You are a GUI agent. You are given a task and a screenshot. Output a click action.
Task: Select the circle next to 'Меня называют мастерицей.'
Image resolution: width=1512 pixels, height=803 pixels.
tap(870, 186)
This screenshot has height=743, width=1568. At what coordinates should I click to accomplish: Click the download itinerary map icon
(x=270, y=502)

════════

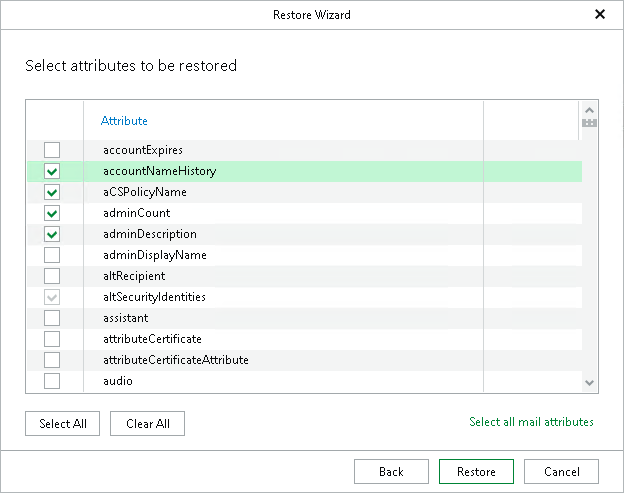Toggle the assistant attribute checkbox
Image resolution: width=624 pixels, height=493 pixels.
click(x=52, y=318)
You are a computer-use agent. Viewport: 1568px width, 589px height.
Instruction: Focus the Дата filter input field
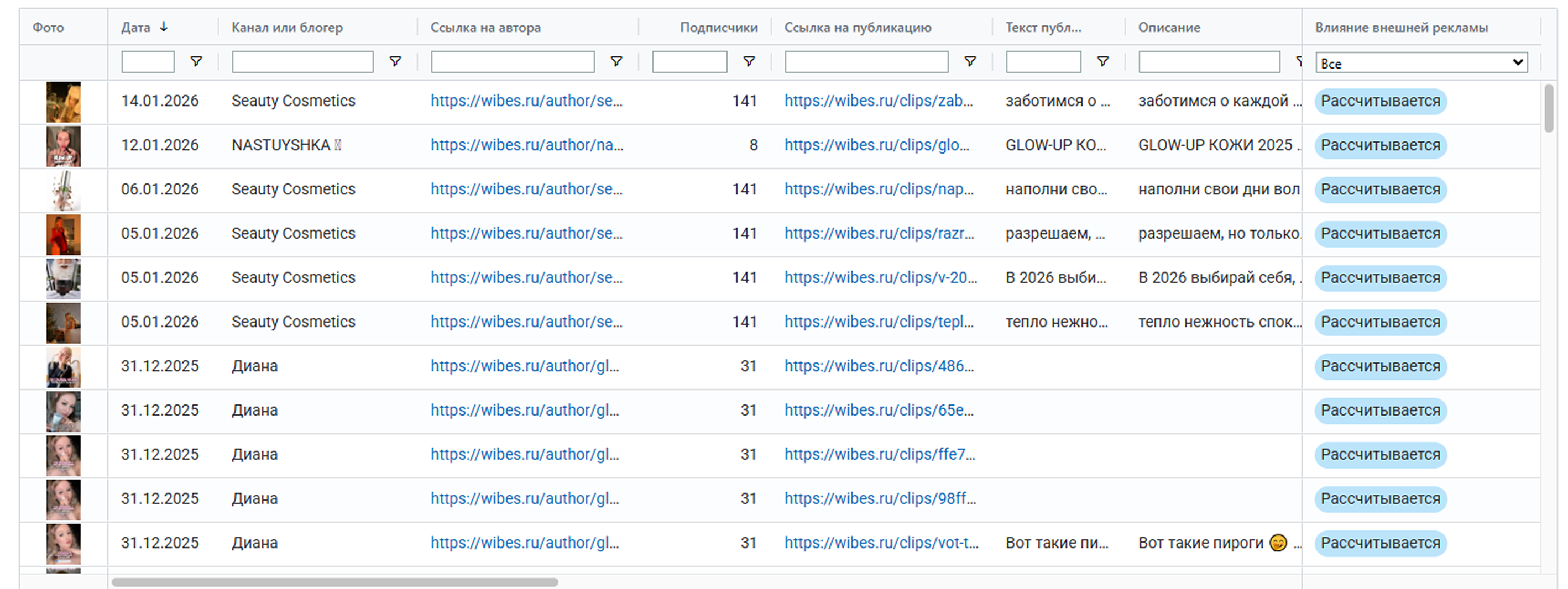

════════

**Task details:** How would you give the stretch of material from the line containing "This screenshot has" through the line containing "(x=270, y=502)" as a JSON list of strings, one string per line, with blank lines left out?

**Response to this exercise:**
[
  "This screenshot has height=743, width=1568. At what coordinates should I click to accomplish: Click the download itinerary map icon",
  "(x=270, y=502)"
]